Matera: “La vaccinazione non è uno spot. Persone di oltre 70 anni costrette a una nottata in piedi”! La denuncia

Riceviamo e pubblivhiamo un comunicato del segretario generale Cgil Basilicata, Angelo Summa:

“Un evento, addirittura battezzato e titolato AstraNight, come se la campagna vaccinale più che una azione di salute pubblica si fosse trasformata in una sorta di evento spettacolare e di passerella mediatica. Immaginare poi di organizzazione le vaccinazioni libere senza prenotazione per una fascia di età così ampia 60 – 79, di notte, non ci sembra una scelta operata nel pieno rispetto del diritto dei cittadini di potersi vaccinare in sicurezza oltre che irrispettoso nei confronti della dignità delle persone.

Ciò che dovrebbe essere garantito e assicurato come diritto, la vaccinazione delle persone fragili, diventa uno spot, un qualcosa da esibire paradossalmente nel mentre proprio questa categoria di cittadini ha a tutt’oggi grandissime difficoltà nel procedere alla prenotazione tramite piattaforma che, per molti di loro, non associa tessera sanitaria e codice fiscale alle patologie di cui sono affetti, formalmente riconosciute. Il tutto condito dalla grande confusione generata dalle polemiche  sulle autocertificazioni dei caregiver cui prima il sistema ha legittimamente consentito di registrarsi e ai quali, al di là delle verifiche annunciate, in ogni caso dovrà essere garantita la somministrazione della seconda dose. Senza contare gli innumerevoli soggetti fragili che ancora attendono il vaccino a domicilio.

Come è stato giustamente evidenziato da alcune associazioni delle persone con disabilità, si tratta di una modalità molto poco rispettosa anche delle condizioni di disagio degli individui che dovrebbero sottoporsi a lunghe attese e, in alcuni casi, a costi notevoli per pagarsi un accompagnatore qualificato per mettersi in coda e sperare di poter avere il vaccino. Costringere una persona di oltre 70 anni a una nottata in piedi, con la possibilità eventuale anche di un’attesa inutile, in quanto la disponibilità delle dosi è in numero limitato, è indicativo di un’idea poco rispettosa della dignità e del benessere dei cittadini.

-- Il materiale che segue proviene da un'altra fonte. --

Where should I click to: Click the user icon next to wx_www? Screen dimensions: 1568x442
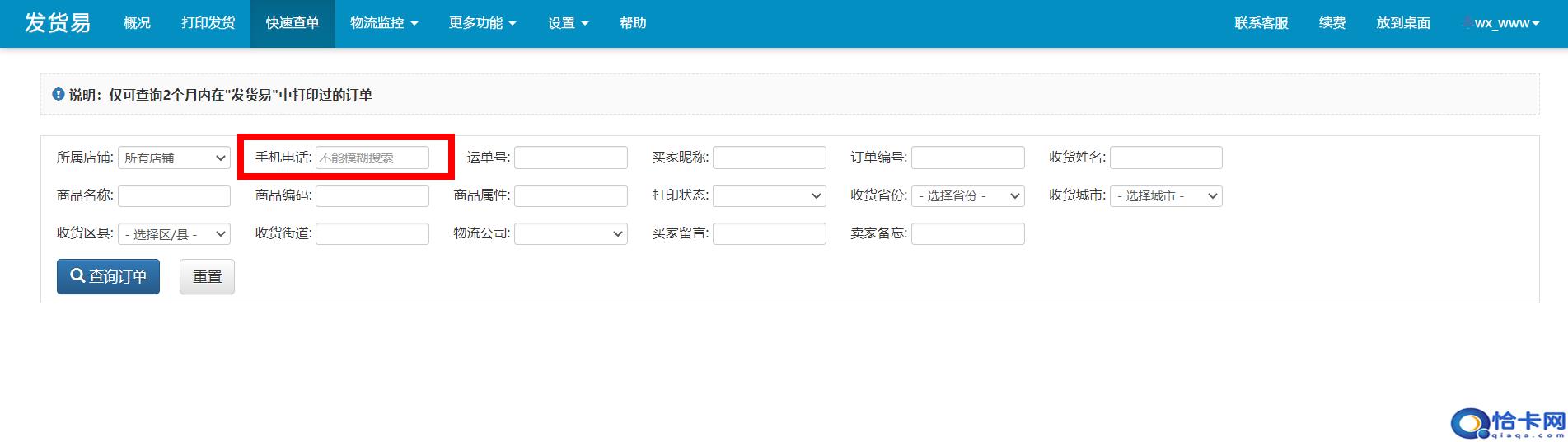1467,23
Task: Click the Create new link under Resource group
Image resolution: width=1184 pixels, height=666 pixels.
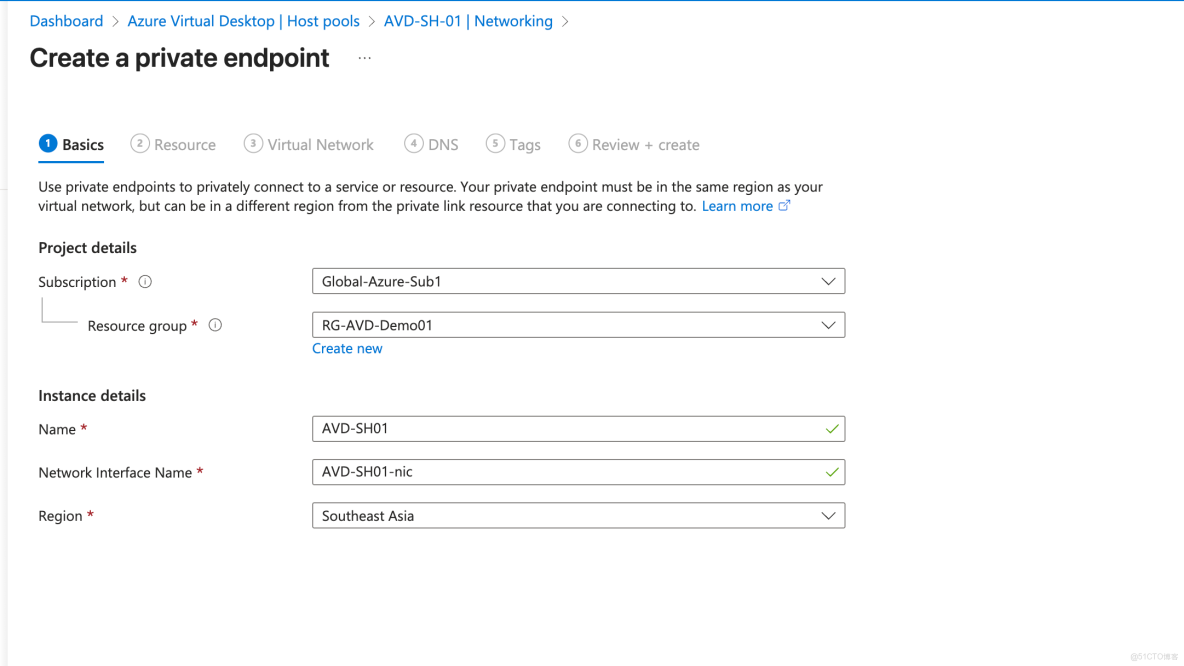Action: coord(347,348)
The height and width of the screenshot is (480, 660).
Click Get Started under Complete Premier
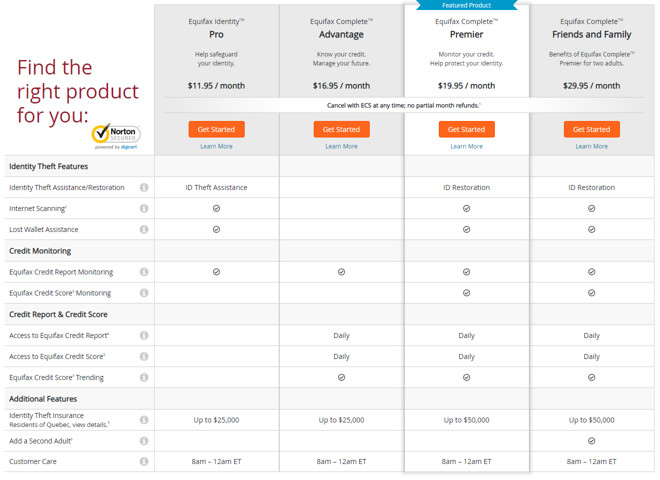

La campagna vaccinale, compatibilmente con la disponibilità dei vaccini, deve procedere con la massima velocità, il che non deve e non può significare cedere il passo ad una corretta e pianificata organizzazione. Vaccinarsi in sicurezza è possibile, basta programmare, seguire le priorità per categorie ed età e non lasciarsi prendere dagli effetti scenici. Servono punti vaccinali in ogni comune e assunzione di nuovo personale”.